27,3 x 39 cm
Circa 1740
.
Sanguine, filet d’encre noire rapporté en partie conservé en haut.
Annoté à la sanguine en bas à gauche F. Boucher del
.
Filigrane raisin
.
Provenance
France, collection particulière
L’Identification de notre dessin
Cette académie d’homme de belle qualité a été conservée en portefeuille sans montage pendant plusieurs siècles. Un examen attentif montre aussi qu’elle a été contre-éprouvée et que la sanguine s’est un peu déchargée à cette occasion. Sa lecture est donc par endroits imprécise et son attribution par conséquent difficile. Mais devant cette feuille le nom de François Boucher se présente avec insistance.
L’annotation portée en bas à gauche du dessin ne constitue pas une signature mais l’indication ancienne d’un lien connu avec Boucher. Pourtant cette étude ne peut être la copie d’un dessin original perdu de l’artiste, ni non plus la copie d’une gravure non localisée, car elle présente les qualités techniques et la liberté d’un dessin de maître. Or le rendu expressif et presque trop poussé du dos du modèle et la qualité du traitement des bras et des jambes par pans dans la lumière évoquent le travail très particulier de Boucher après 1740 lorsqu’il dessine des académies. On retrouve ici à la fois sa connaissance précise du corps humain exprimée de l’intérieur par un jeu efficace des masses musculaires que beaucoup de ses contemporains préfèrent esquiver, et son utilisation caractéristique de grands traits longilignes affirmant l’ossature sous-jacente du modèle. Le traitement de la chevelure montre une recherche de naturel qui apparente le dessin aux études préparatoires pour la Chasse du tigre et la Chasse du Crocodile, réalisées entre 1736 et 1739. Toutefois, la sinuosité très appuyée des contours correspondant à la période rocaille, l’influence nette de Jean Jouvenet et la synthèse technique en train de se réaliser permettent de placer notre feuille juste après 1740.
Un changement de technique autour de 1740
Entré à l’Académie royale à la fin de 1734, devenu adjoint à professeur dès 1735 puis professeur en 1737, François Boucher rompt en effet autour de 1740 avec l’enseignement traditionnel, qui modèle le corps depuis l’extérieur par petits traits ronds.

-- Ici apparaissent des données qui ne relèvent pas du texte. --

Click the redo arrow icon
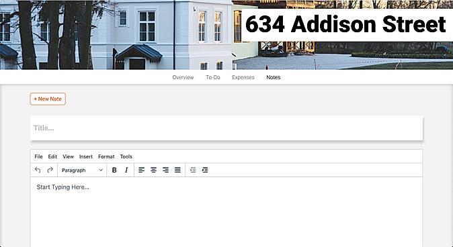The height and width of the screenshot is (247, 453). (50, 170)
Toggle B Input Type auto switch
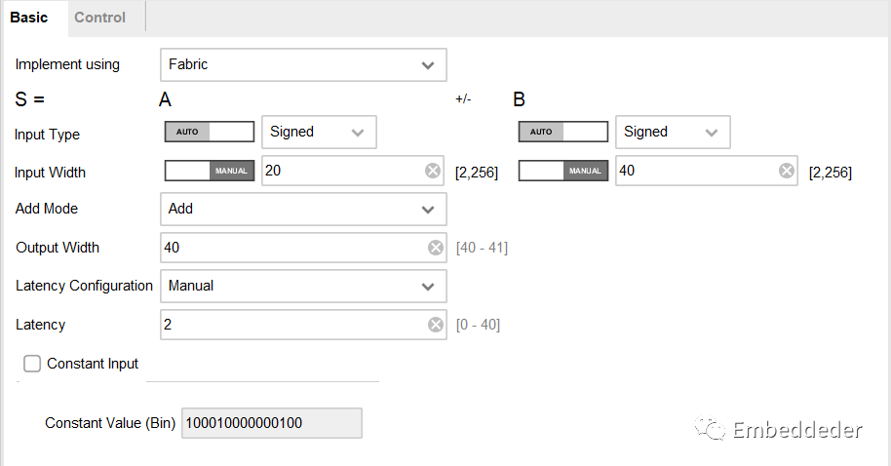This screenshot has height=466, width=891. point(563,132)
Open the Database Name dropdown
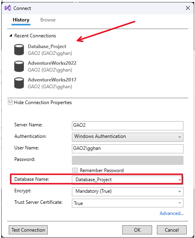 [127, 180]
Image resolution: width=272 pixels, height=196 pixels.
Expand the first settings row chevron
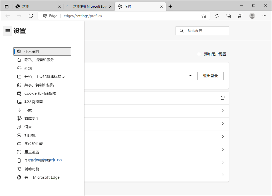223,111
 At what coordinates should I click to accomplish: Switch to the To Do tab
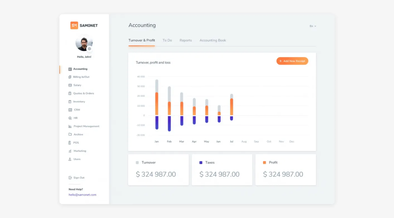pyautogui.click(x=167, y=40)
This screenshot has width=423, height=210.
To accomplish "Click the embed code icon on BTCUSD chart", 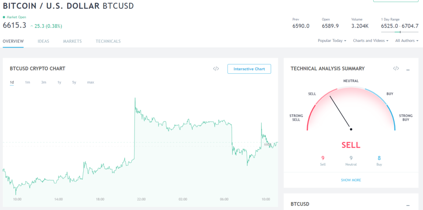I will click(x=216, y=69).
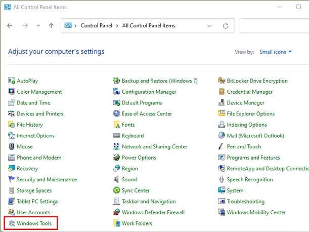The image size is (309, 232).
Task: Open the Device Manager icon
Action: point(222,103)
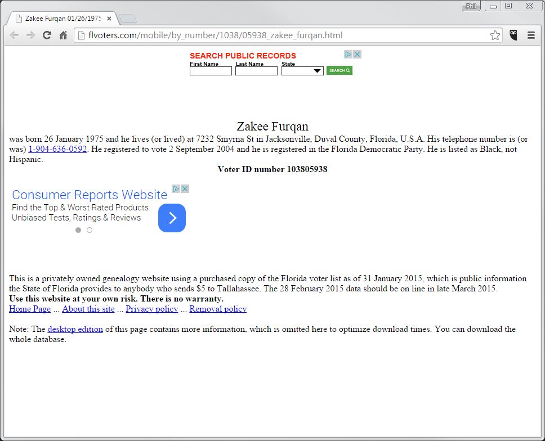Click the First Name input field

[x=211, y=71]
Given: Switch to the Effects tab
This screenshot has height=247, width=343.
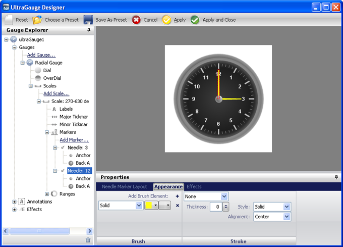Looking at the screenshot, I should pos(194,186).
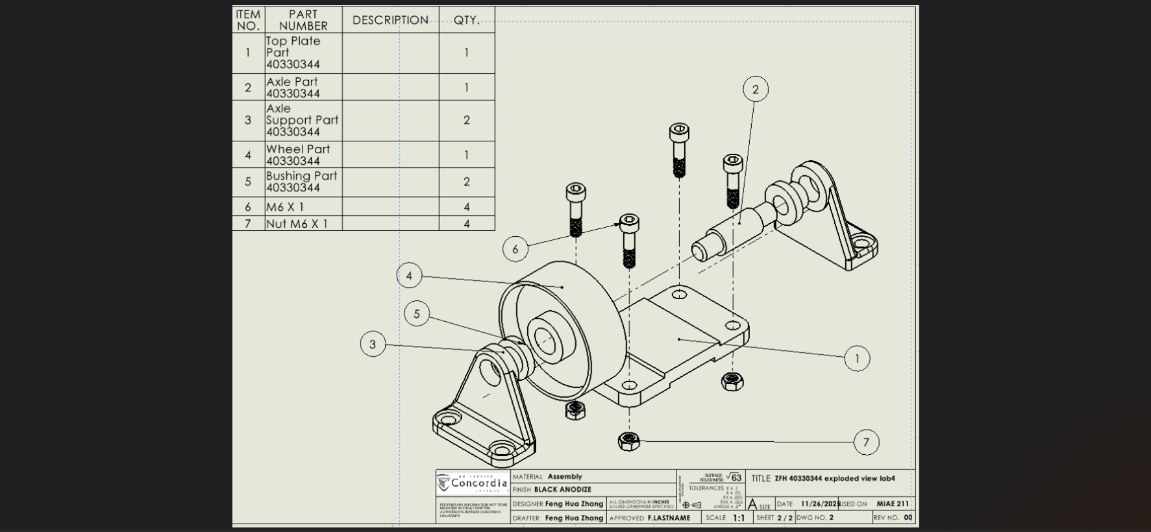Click the DESCRIPTION column header
The width and height of the screenshot is (1151, 532).
[390, 20]
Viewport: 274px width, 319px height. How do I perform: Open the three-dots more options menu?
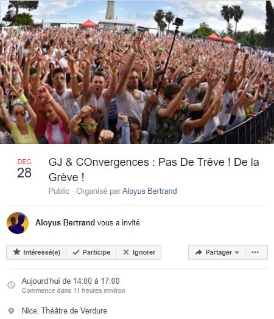(x=256, y=252)
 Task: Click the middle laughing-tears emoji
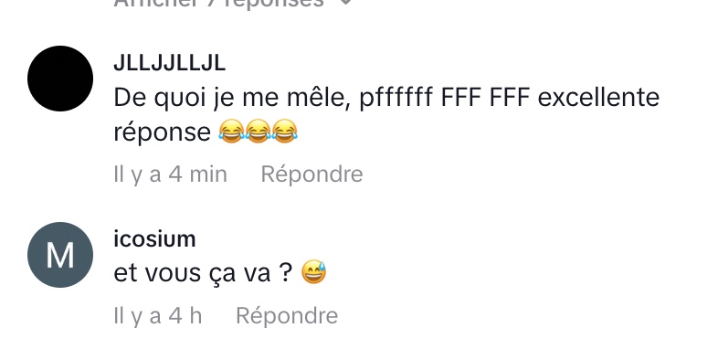click(x=258, y=132)
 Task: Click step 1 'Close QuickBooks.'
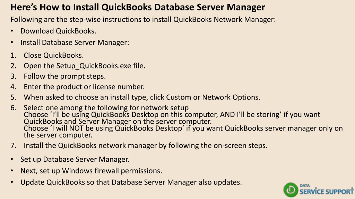coord(54,55)
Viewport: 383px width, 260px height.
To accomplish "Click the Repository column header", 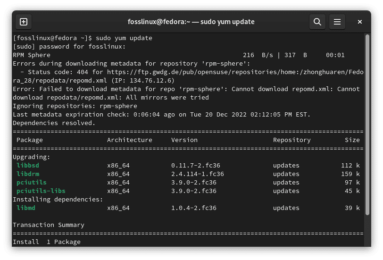I will click(292, 140).
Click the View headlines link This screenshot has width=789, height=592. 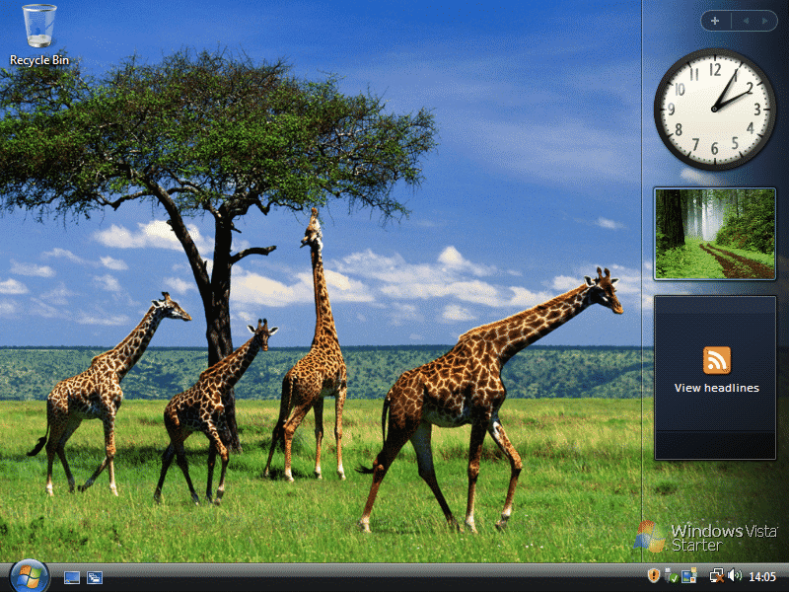(x=716, y=389)
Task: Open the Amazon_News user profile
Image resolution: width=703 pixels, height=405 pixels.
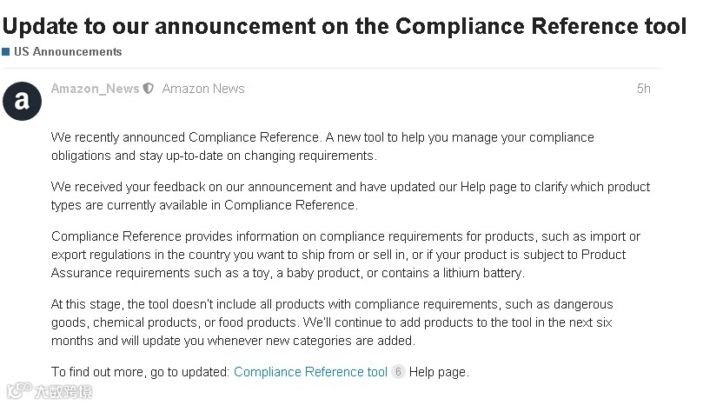Action: pyautogui.click(x=95, y=89)
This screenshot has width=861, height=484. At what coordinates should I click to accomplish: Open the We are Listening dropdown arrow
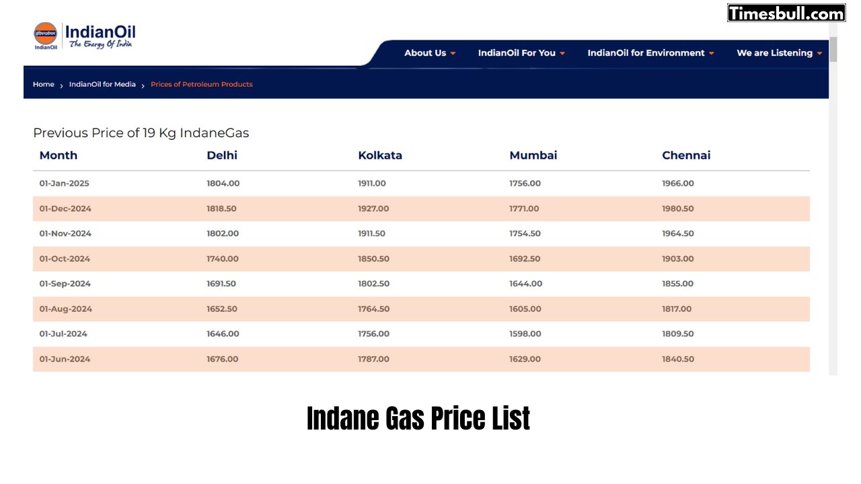point(819,54)
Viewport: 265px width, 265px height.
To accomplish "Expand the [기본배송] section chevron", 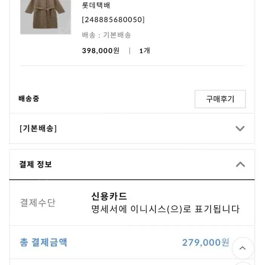I will click(240, 129).
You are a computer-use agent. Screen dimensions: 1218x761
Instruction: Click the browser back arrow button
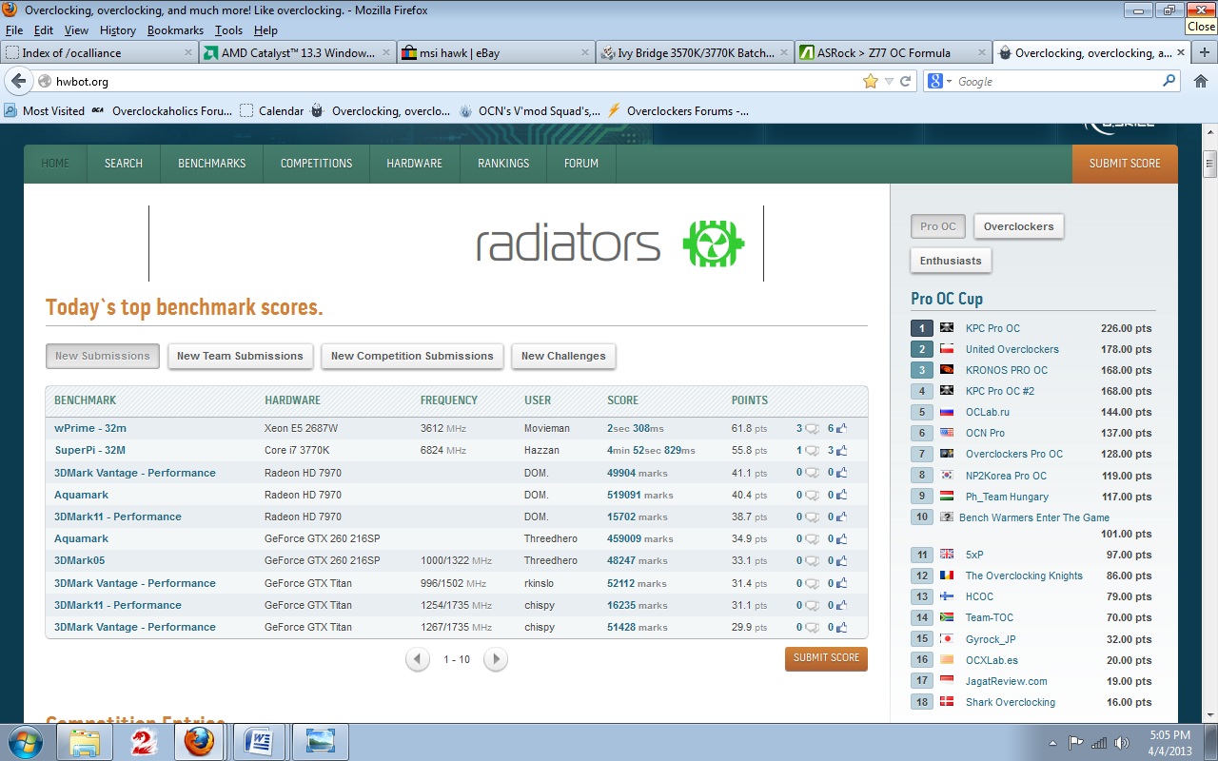point(18,82)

Il adopte dans les dessins qu’il livre à ses élèves de l’Académie royale une écriture à grands traits associés à la lumière qui joue sur le corps par pans, de manière presque sculpturale. Cette technique forge un style propre, très expressif qui donne à ses académies de la maturité une puissance unique.
L’Importance de Jouvenet pour Boucher
L’évolution en cours, visible dans ce dessin, est due à un patient travail de réflexion et de synthèse d’après les modèles de Lebrun, de Rubens, des Carracci et surtout de Jean Jouvenet, tous visibles dans les collections privées qu’il fréquente, et en particulier dans celle de Pierre Crozat, dispersée en 1741. Nous avons souligné pour la première fois en 2003, et souvent évoqué depuis, l’importance des dessins de Jean Jouvenet pour François Boucher. Il possédait plusieurs feuilles du maître et s’est beaucoup inspiré de ses académies, n’hésitant pas même à insérer après 1750 dans son Livre d’Académies gravé par Larue des dessins de Jouvenet – ou les copies qu’il en avait faites – au milieu des siens (planche 7 par exemple). Dans ce cas, les contours et le trait de Boucher sont plus appuyés encore que ceux de Jouvenet. Il s’inspire ici d’un dessin perdu de l’artiste, dont une réplique anonyme du XVIIIe siècle est conservée à l’École des Beaux-arts de Paris (inv. EBA 1128).